◆ Study text

╔══

The Commissioner of Highways, who is in charge of State roads and improvements, serves for two years with a salary of $12,000 a year.
The Department of Labor, which is a very important branch of the State government, works to improve the conditions of labor. There are five commissioners who serve six years, each with a salary of $8,000. In this department are several bureaus: viz., Inspection, Employment, Workmen’s Compensation, Mediation and Arbitration, Statistics and Information, Industries, and Immigration.
The Conservation Commissioner controls departments for preserving and propagating fish and game, for protecting lands and forests, and the control of inland waters. He appoints a head for each division. (Forests owned by the State must be kept wild. They may not be loaned, sold, or exchanged, and no wood may be cut.) He serves six years, with a salary of $8,000 a year.
The Civil Service Commission consists of three commissioners who have the duty of determining the rules with which to test the fitness of applicants for employment under the civil service laws. The civil service is intended to prevent the appointment of men to government positions through partisan politics or personal “pull.” Positions are classified, competitive examinations are held, and appointments made in order of merit. The custom has usually been to have separate lists made out of men and women, and it has been complained that preference has been given to the men’s lists.

╚══

◆ Provided data
╔══

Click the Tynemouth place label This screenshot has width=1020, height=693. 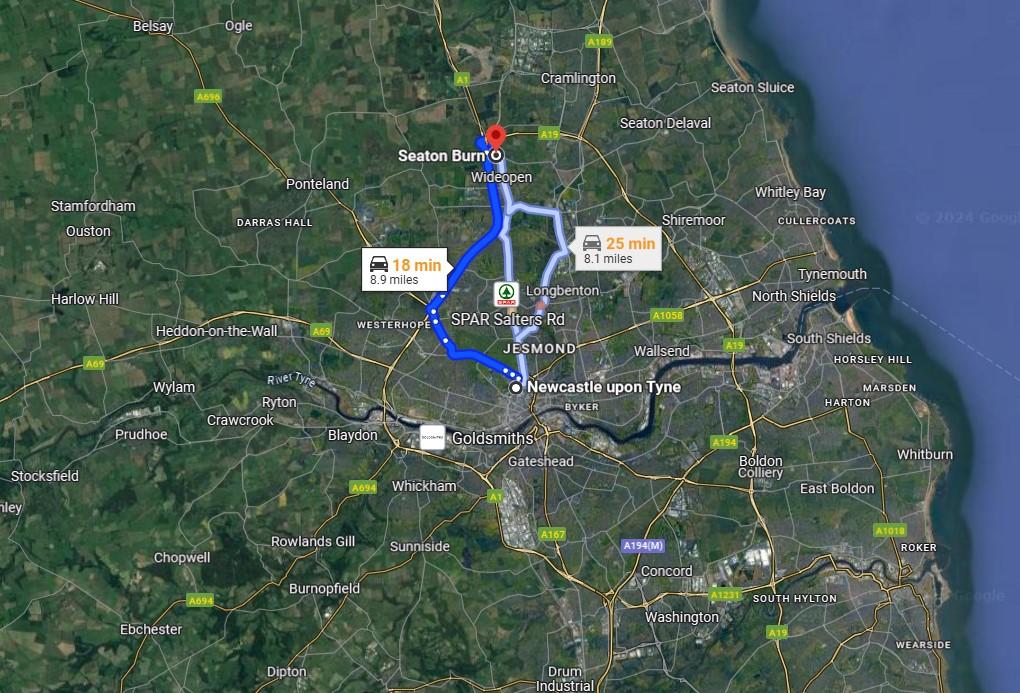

╚══

◆ Assignment
Please say whether each statement agrees with the passage on State departments, answering yes or no and quoting the text's deciding words: (a) The Commissioner of Highways serves for six years. (b) Forests owned by the State may not be sold. (c) The Civil Service Commission consists of five commissioners. The lines have no part in this work.

◆ Finished task
(a) No: "serves for two years with a salary of $12,000 a year."
(b) Yes: "They may not be loaned, sold, or exchanged, and no wood may be cut."
(c) No: "consists of three commissioners"